# Physical Violence Based on Interrupted Dreams



## Nethercore (5 Jan 2012)

I just have a question...my boyfriend was having a dream where he was in a knock down drag out fight with another person, and while this was going on I saw him sleeping peacefully.  He wasn't moving at all.  I felt safe to kiss him and when I woke him up with that he told me he almost hit me because of his dream.  

Is that normal?

Maybe I should stick to kissing him when he's awake!  :  I should probably mention that he is very gentle with me, has never hit me and is more likely to protect me from harm than cause it.


----------



## DexOlesa (5 Jan 2012)

heh, yeah I'm not a violent person, but I remember one dream I was fighting for my life. Threw a punch with everything I had in my dream, and smashed my hand against my headboard in real life. The mind is a powerful thing. I'd only be worried if this was an every night thing


----------



## Strike (5 Jan 2012)

My mom once gave my dad a black eye when he tried to do the same thing.  She was deep in sleep dreaming about whatever at the time.  Unfortunately they were visiting friends at the time and got some funny looks the next morning, especially my dad.   ;D

I wouldn't stress about it.  If he makes an aggressive move every time you shift in the bed, then maybe worry.  Surprising someone from a deep sleep every once in awhile and having something like that happen?  Not so much.


----------



## DexOlesa (5 Jan 2012)

Basically it comes down to a very realistic dream, you are then woken up you are disoriented you remember being in danger and all you see is a Face. Then you panic. Bad things happen when people panic  . Its why I was told on course if you want to wake someone up shake their foot. That way they don't see a dark figure hovering over them.


----------



## Strike (5 Jan 2012)

DexOlesa said:
			
		

> That way they don't see a dark figure hovering over them.

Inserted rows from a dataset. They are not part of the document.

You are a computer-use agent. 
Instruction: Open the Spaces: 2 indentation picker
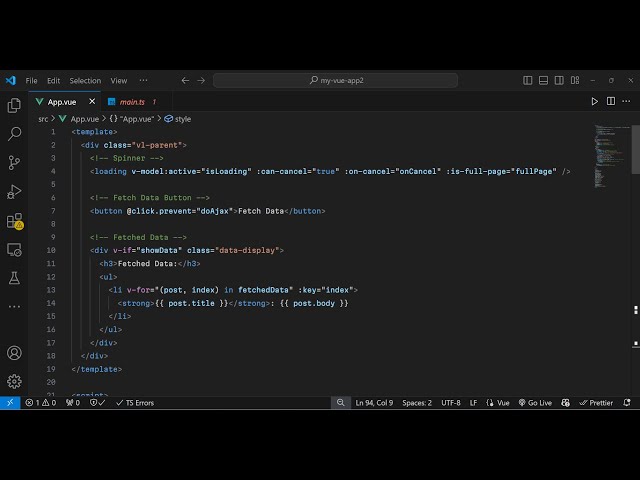pos(417,403)
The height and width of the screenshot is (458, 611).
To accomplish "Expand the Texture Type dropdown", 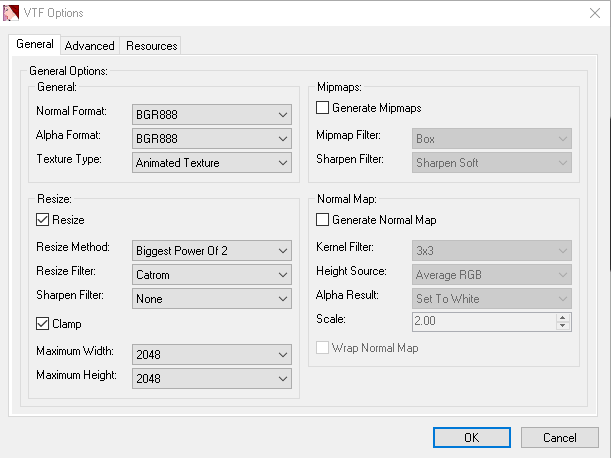I will (x=211, y=162).
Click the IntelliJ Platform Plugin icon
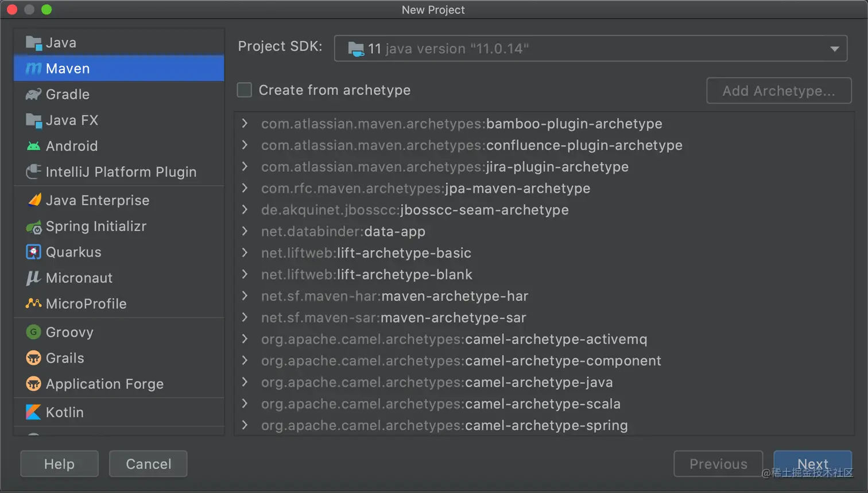This screenshot has height=493, width=868. click(33, 172)
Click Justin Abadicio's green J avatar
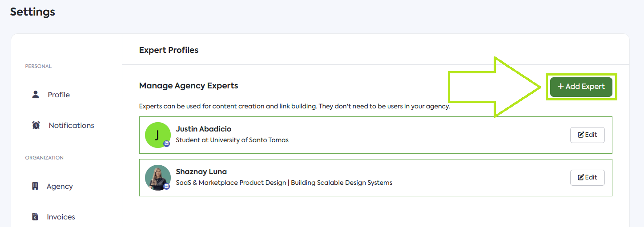Viewport: 644px width, 227px height. coord(158,135)
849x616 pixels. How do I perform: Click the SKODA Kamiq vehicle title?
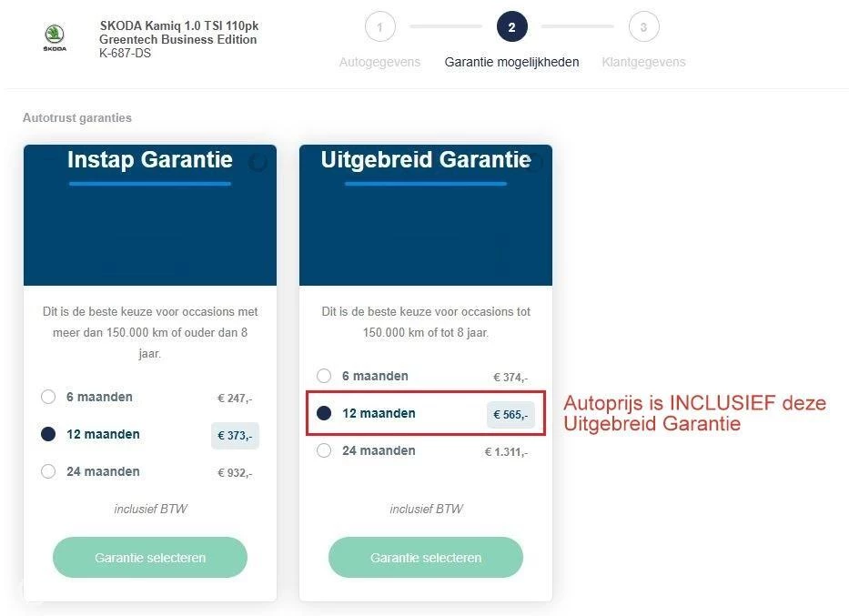(178, 33)
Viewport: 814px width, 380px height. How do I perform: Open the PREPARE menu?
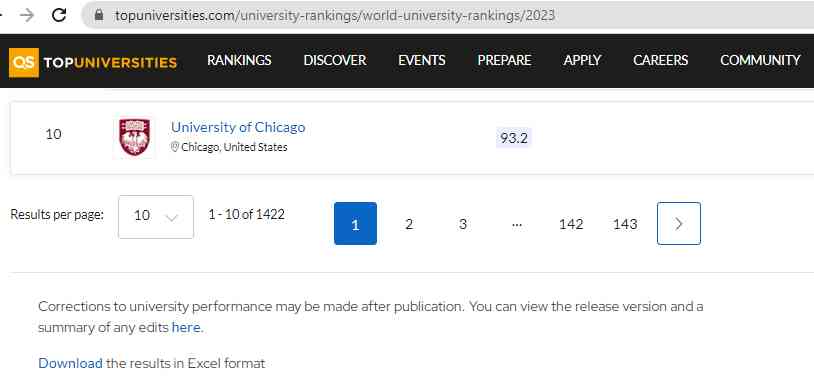504,60
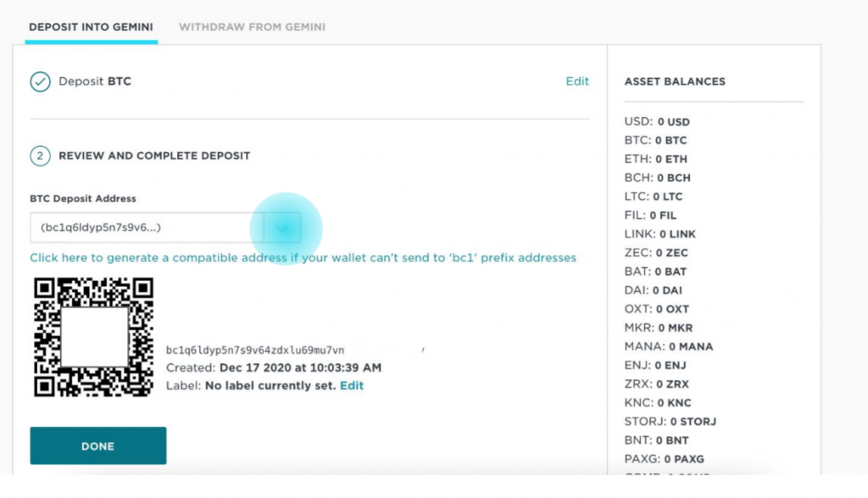This screenshot has height=498, width=868.
Task: Switch to Withdraw From Gemini tab
Action: coord(252,27)
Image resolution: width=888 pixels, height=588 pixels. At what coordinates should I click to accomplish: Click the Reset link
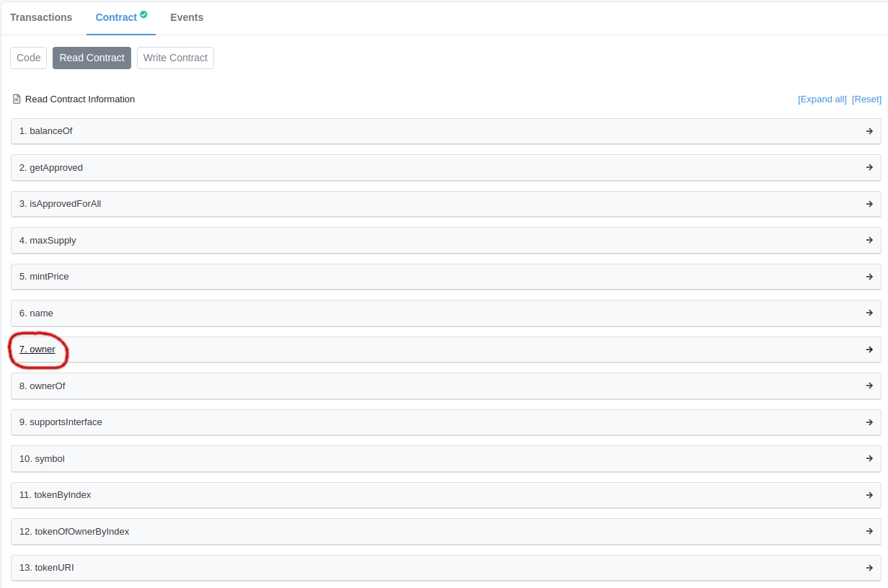tap(866, 99)
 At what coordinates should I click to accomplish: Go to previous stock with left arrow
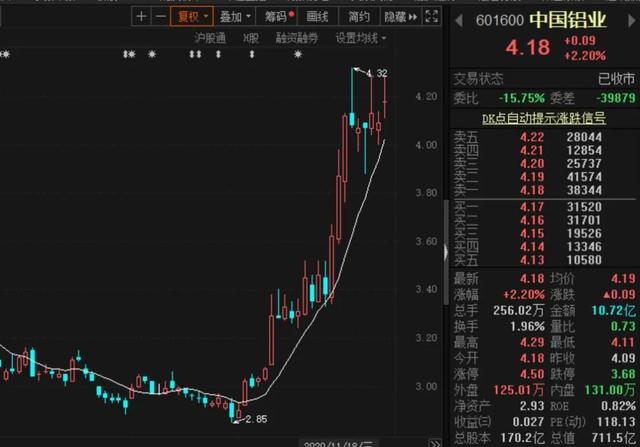coord(459,20)
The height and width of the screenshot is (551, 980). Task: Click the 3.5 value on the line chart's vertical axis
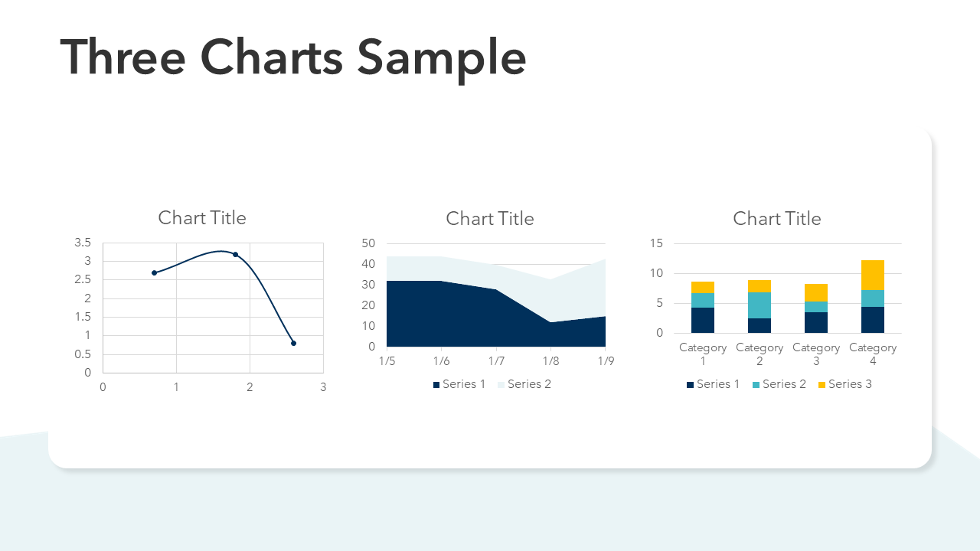pos(83,243)
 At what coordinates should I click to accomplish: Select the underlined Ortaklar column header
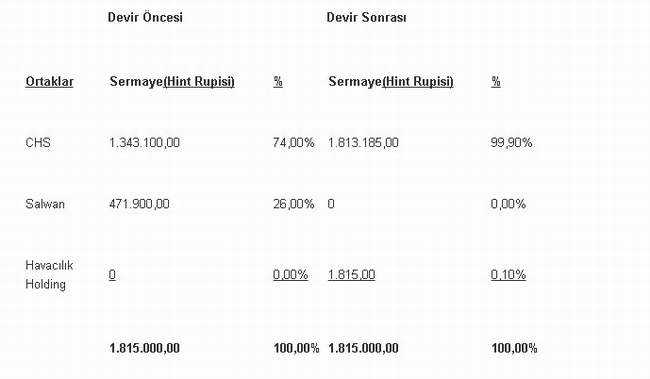[x=49, y=81]
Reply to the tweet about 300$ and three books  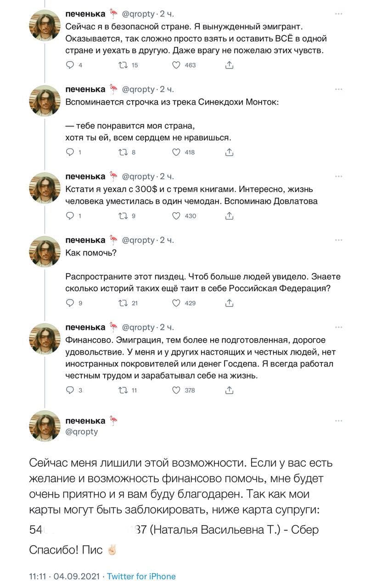click(70, 216)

I think that's more for your own safety.  You're less likely to get decked because someone's annoyed that you woke them.   :nod:


----------



## Nethercore (6 Jan 2012)

DexOlesa said:
			
		

> heh, yeah I'm not a violent person, but I remember one dream I was fighting for my life. Threw a punch with everything I had in my dream, and smashed my hand against my headboard in real life. The mind is a powerful thing. I'd only be worried if this was an every night thing



Good advice, thanks!


----------



## Nethercore (6 Jan 2012)

You people make me laugh!  Yeah...he's not doing anything strange every night, this was a one time thing which he feels terrible about anyway.  He said he'd hug me until I started laughing again and the pain went away -- can't be a sign of a mean human being there. 

I will definitely remember to shake his foot first, but he might kick at me, he tends to do that! haha  It's the reason I kiss him instead of shaking his foot. 

Maybe I'll just leave him alone.  Waiting for him to wake up seems safer in every aspect!


----------



## Dovely74 (6 Jan 2012)

Maybe you should poke him with a stick?  ;D


----------



## Swingline1984 (6 Jan 2012)

Based on the comments it seems to be pretty common.  My wife occasionally throws punches in her sleep (at least she says she's asleep).  A bit of fun at the link:

http://youtu.be/7-1VWbUQOMc  :duel:


----------